We tend to think of our physical servers as a sea of memory and CPU cores, but virtualization adds contention, with multiple cores working in shared memory space. Unless your Virtualization Consultant designing your infrastructure has a firm grasp on Non-Uniform Memory Access (NUMA) node sizes and its impact on large virtual machines, this can lead to performance issues.
Nehalem Chip onwards has memory handling inside CPUs
Intel changed its processor microarchitecture starting with the Nehalem chip. Intel moved the memory management inside the CPU chip, rather than a separate chip connected on the Northbridge. In this architecture, a particular RAM dual inline memory module (DIMM) will be attached to just one CPU socket. To get to RAM attached to another CPU socket, the RAM pages must be requested over the interconnect bus that joins the CPU sockets, then the remote socket accesses the DIMM and returns the data.

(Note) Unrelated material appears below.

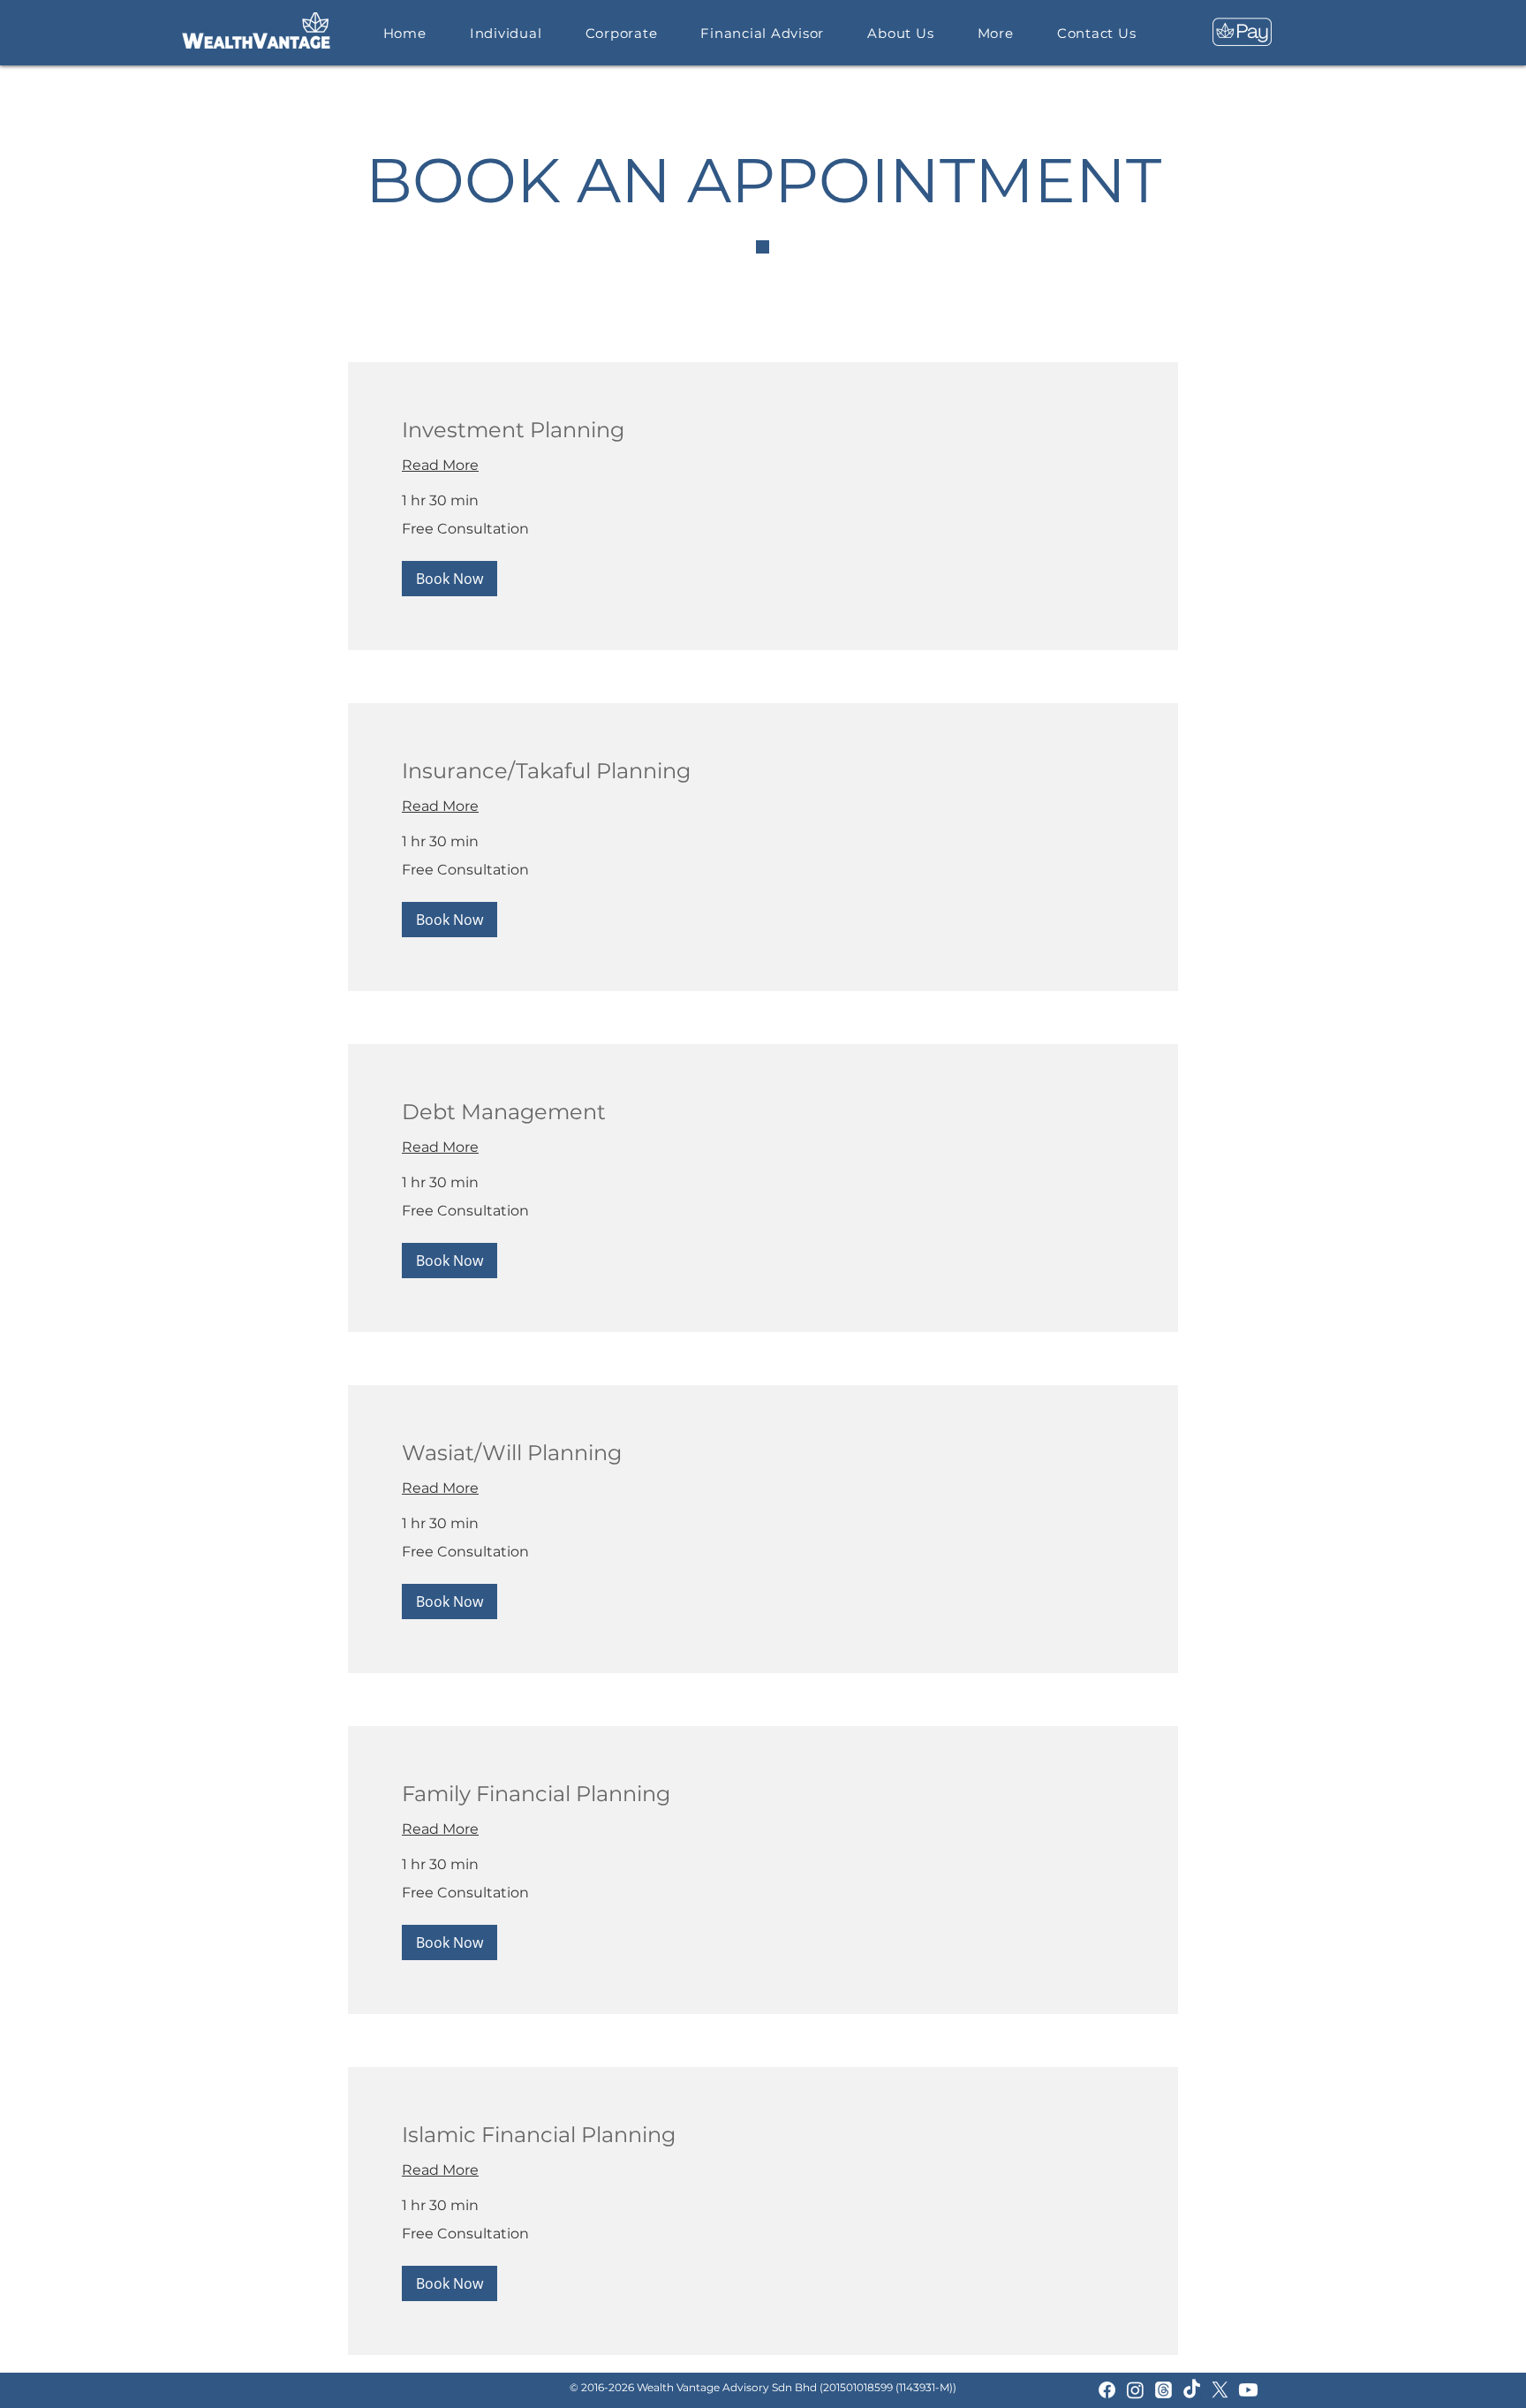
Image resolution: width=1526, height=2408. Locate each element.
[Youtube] (1248, 2390)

Access to remote DIMMs is slower than access to local DIMMs since it crosses an additional bus, making for a non-uniform memory architecture (NUMA). The combination of the CPU cores in one socket and the RAM that is local to that socket is called a NUMA node; the physical server's BIOS passes this information to the ESXi server at boot time. With a four-socket host, the NUMA nodes would have eight CPU cores and 32 GB of RAM.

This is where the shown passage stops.